**How to complete this task**. If an entry holds a picture, leave the picture out and output everything else exactly.

"""

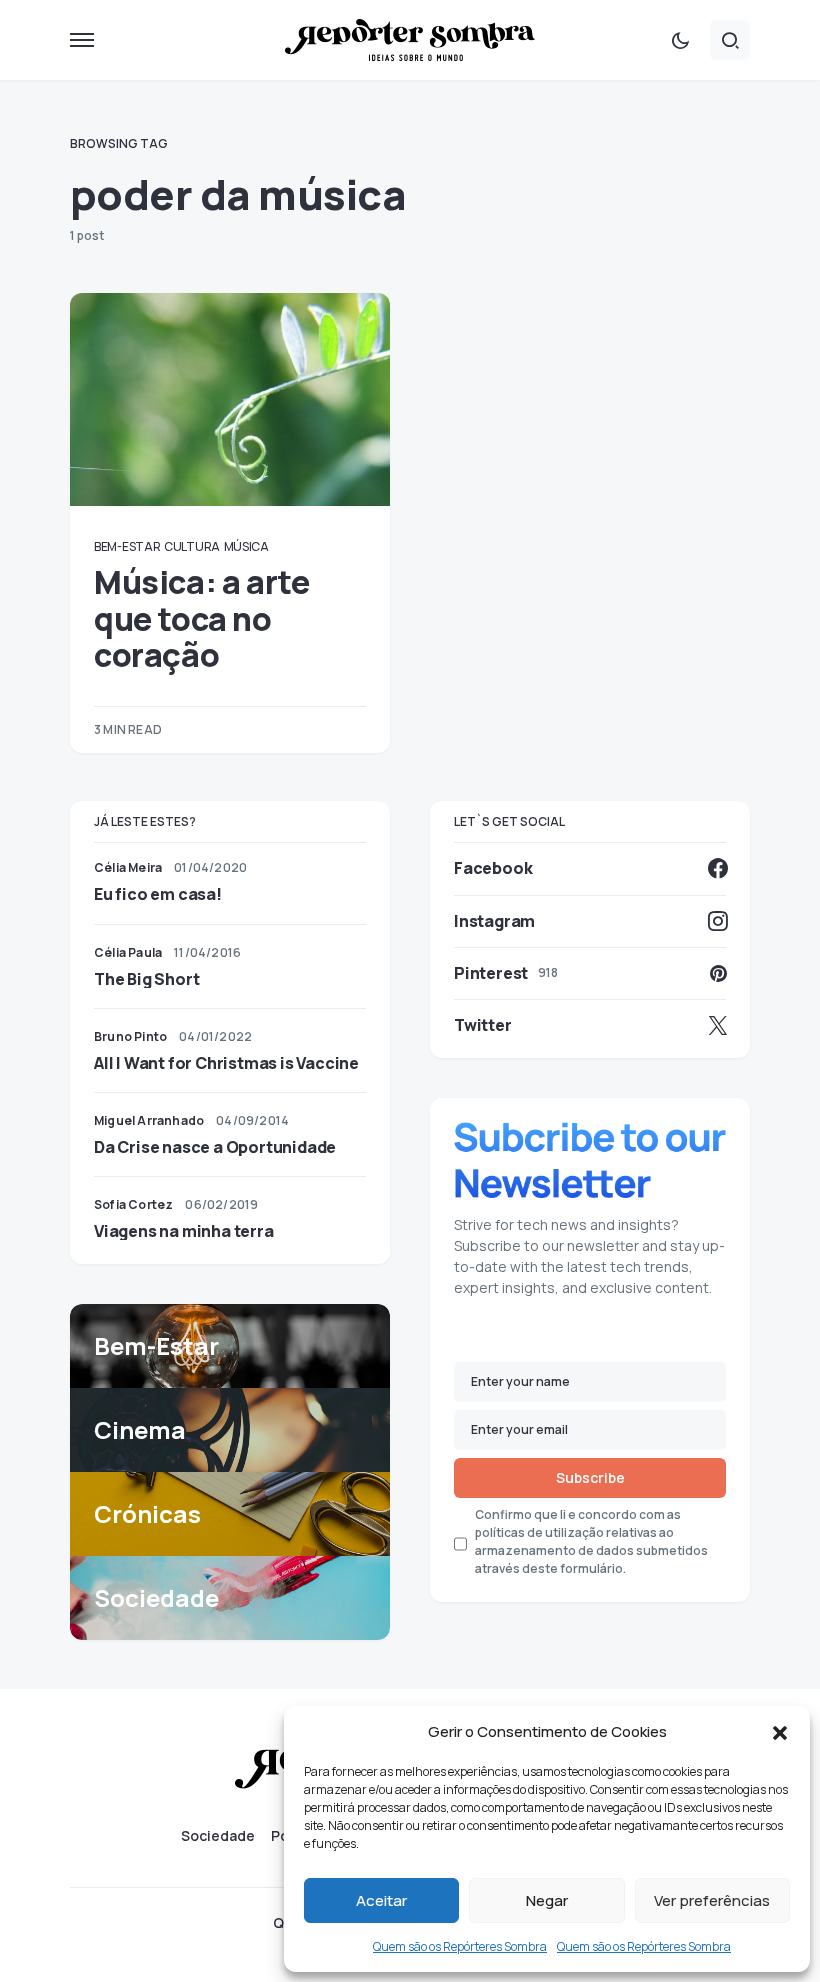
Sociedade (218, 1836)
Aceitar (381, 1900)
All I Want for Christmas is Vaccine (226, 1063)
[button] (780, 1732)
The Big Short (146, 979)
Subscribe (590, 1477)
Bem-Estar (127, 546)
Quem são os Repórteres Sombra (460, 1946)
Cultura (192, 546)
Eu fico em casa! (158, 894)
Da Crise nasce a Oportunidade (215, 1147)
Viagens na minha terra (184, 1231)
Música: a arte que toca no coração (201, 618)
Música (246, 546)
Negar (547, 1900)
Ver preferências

"""

**Output**.
Sociedade (218, 1836)
Aceitar (381, 1900)
All I Want for Christmas is Vaccine (226, 1063)
[button] (780, 1732)
The Big Short (146, 979)
Subscribe (590, 1477)
Bem-Estar (127, 546)
Quem são os Repórteres Sombra (460, 1946)
Cultura (192, 546)
Eu fico em casa! (158, 894)
Da Crise nasce a Oportunidade (215, 1147)
Viagens na minha terra (184, 1231)
Música: a arte que toca no coração (201, 618)
Música (246, 546)
Negar (547, 1900)
Ver preferências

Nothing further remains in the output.